[Opening SOURCE MATERIAL section]

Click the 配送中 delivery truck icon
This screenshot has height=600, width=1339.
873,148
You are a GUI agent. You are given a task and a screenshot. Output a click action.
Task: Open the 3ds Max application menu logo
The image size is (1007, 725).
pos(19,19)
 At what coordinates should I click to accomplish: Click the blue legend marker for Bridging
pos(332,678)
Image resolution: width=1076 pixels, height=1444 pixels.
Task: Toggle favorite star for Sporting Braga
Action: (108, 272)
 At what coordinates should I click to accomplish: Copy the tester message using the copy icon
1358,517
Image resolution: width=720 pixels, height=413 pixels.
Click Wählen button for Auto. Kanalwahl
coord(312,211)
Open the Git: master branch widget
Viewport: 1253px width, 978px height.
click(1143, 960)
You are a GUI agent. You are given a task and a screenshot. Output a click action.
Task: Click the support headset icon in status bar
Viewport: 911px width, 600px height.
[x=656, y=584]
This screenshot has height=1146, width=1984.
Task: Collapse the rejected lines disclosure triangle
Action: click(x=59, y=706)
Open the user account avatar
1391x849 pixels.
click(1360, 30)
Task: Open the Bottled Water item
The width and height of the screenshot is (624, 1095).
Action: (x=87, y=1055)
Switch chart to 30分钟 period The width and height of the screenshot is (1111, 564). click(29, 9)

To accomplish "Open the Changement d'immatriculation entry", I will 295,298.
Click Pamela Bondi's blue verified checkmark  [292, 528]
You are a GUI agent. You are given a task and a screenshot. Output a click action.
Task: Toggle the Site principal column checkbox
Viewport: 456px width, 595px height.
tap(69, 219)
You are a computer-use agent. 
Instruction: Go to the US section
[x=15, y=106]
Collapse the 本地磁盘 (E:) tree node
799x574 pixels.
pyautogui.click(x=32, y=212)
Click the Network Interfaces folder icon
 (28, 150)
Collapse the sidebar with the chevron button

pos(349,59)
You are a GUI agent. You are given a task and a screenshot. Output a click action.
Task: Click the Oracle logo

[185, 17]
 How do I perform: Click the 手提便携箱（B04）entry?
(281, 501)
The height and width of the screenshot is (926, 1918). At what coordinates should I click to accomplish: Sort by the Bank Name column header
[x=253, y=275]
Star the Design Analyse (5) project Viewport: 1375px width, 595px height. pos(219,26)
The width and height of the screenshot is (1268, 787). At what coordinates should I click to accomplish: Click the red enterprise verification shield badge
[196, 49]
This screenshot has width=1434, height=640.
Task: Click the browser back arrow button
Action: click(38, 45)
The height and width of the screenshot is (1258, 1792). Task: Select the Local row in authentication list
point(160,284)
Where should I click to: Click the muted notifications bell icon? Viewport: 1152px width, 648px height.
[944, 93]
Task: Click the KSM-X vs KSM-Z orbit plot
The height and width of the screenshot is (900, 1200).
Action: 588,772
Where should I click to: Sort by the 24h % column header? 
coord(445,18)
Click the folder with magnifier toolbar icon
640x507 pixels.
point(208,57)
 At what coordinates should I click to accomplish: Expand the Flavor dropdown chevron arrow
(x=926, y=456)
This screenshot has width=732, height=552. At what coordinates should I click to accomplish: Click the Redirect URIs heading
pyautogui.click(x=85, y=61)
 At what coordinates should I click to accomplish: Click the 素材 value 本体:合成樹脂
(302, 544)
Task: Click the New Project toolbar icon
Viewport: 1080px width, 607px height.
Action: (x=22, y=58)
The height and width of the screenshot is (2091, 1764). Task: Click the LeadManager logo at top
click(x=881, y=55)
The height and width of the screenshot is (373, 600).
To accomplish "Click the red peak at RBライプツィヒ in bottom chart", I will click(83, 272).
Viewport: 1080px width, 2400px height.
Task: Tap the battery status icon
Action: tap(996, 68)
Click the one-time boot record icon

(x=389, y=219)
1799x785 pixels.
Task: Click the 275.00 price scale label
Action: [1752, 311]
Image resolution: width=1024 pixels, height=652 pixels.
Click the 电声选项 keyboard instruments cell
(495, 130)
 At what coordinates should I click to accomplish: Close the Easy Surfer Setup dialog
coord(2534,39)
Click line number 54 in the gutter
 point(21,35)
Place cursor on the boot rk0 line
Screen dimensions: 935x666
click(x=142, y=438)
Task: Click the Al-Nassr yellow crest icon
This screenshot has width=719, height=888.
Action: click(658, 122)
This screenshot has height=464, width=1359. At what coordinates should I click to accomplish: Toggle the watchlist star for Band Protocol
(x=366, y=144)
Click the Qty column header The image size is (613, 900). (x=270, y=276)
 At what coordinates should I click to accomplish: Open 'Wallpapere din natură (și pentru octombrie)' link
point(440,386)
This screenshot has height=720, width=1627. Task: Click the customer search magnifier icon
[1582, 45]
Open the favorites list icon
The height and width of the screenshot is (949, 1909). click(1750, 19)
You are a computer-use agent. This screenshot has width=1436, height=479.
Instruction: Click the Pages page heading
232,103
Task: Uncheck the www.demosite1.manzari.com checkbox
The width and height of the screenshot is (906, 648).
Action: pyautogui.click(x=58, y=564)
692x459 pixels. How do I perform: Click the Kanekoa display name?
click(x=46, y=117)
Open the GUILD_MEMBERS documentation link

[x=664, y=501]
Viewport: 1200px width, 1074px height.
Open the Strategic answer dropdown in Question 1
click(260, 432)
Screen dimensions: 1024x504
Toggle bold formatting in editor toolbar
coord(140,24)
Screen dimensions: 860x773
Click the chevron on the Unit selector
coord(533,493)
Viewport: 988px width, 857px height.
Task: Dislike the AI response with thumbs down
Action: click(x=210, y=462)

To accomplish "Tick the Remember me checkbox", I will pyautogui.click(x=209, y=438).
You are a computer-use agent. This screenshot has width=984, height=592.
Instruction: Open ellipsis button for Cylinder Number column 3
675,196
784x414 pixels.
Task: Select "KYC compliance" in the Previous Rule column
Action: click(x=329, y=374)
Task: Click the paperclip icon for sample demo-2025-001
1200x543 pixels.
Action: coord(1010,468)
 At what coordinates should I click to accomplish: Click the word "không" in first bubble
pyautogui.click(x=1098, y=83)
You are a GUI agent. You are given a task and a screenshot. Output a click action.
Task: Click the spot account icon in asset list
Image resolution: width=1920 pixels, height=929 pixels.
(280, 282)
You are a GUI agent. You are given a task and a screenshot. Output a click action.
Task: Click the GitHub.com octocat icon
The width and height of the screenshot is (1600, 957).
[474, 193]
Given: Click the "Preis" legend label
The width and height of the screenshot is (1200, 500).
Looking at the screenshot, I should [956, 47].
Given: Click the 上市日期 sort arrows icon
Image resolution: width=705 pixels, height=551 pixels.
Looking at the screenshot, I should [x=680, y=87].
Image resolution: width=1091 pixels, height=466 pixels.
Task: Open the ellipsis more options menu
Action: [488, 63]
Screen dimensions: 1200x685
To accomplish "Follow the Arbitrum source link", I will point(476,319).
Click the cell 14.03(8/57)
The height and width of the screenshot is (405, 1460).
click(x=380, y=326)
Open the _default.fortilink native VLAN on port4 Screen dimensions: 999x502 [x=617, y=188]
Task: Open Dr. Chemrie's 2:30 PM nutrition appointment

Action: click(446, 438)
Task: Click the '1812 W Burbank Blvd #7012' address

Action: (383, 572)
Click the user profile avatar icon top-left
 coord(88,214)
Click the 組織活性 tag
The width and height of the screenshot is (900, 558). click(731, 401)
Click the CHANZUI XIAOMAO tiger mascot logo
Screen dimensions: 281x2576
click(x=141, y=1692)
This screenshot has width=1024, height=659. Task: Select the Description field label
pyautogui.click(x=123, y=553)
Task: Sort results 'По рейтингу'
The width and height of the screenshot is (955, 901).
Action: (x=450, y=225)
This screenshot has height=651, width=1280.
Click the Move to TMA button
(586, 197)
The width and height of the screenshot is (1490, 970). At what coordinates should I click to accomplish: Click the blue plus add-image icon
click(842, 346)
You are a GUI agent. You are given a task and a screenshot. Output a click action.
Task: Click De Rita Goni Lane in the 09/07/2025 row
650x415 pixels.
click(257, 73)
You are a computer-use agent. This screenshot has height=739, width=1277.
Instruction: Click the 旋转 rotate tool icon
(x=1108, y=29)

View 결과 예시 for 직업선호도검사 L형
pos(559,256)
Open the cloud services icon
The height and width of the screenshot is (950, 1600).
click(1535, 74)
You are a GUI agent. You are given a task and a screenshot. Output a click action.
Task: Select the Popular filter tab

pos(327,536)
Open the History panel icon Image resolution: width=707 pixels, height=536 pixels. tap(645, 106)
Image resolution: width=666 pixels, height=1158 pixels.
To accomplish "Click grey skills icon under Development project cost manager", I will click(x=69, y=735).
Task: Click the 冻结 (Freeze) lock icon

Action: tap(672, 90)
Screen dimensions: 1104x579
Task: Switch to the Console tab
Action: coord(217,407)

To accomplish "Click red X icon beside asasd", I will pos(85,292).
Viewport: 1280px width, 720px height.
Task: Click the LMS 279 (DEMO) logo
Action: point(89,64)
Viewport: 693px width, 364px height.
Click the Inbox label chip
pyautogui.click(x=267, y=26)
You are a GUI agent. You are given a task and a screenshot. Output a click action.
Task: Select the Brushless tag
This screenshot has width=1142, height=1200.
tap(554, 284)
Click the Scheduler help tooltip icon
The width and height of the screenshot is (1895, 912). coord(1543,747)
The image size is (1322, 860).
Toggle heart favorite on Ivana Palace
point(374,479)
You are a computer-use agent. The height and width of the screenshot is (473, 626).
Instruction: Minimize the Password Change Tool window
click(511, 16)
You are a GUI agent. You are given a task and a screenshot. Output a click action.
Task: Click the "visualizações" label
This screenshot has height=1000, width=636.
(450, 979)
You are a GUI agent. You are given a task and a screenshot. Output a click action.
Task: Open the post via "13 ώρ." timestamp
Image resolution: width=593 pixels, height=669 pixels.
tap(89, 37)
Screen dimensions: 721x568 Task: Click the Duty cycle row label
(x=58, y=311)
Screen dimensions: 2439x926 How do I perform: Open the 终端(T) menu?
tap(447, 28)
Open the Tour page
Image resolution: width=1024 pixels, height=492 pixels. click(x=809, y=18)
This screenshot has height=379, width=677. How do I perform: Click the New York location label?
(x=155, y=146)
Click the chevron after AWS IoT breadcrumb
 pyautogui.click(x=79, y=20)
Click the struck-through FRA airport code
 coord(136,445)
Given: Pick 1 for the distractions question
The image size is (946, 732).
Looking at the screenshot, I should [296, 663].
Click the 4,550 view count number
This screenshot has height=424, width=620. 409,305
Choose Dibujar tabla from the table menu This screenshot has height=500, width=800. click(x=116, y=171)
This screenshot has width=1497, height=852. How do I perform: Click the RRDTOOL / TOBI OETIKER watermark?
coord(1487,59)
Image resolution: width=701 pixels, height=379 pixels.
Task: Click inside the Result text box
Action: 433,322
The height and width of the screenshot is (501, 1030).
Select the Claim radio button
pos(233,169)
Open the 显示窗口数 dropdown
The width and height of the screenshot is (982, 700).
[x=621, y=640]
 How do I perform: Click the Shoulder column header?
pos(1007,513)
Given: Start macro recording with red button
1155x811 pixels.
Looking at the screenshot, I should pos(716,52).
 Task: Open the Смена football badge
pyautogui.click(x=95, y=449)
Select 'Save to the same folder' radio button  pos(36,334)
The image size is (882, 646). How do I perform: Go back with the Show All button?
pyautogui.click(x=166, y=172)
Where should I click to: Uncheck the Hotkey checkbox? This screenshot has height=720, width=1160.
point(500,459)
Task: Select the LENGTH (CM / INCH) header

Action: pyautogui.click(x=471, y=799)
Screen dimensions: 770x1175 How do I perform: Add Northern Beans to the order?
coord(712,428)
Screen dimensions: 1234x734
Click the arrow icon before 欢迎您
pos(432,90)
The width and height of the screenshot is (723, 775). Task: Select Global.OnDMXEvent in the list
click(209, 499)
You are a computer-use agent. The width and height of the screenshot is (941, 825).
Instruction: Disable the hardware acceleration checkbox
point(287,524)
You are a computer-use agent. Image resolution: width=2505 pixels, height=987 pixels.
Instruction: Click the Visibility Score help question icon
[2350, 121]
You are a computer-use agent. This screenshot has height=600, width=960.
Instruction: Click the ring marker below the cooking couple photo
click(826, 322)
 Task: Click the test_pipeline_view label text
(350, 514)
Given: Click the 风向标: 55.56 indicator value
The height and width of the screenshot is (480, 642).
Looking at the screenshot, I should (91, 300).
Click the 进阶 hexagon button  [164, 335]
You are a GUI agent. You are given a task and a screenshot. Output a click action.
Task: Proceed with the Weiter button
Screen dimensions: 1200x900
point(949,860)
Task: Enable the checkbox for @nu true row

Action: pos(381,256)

[Closing SOURCE MATERIAL section]

> _WHAT THIS TASK INVOLVES_: Gather every line from the listing above in which the word "computer" appears.

> _PROBLEM SOLUTION_:
You are a computer-use agent. 
You are a computer-use agent. This screenshot has width=1436, height=479.
You are a computer-use agent. This screenshot has width=984, height=592.
You are a computer-use agent. This screenshot has height=739, width=1277.
You are a computer-use agent. The height and width of the screenshot is (473, 626).
You are a computer-use agent. The width and height of the screenshot is (941, 825).
You are a computer-use agent. Image resolution: width=2505 pixels, height=987 pixels.
You are a computer-use agent. This screenshot has height=600, width=960.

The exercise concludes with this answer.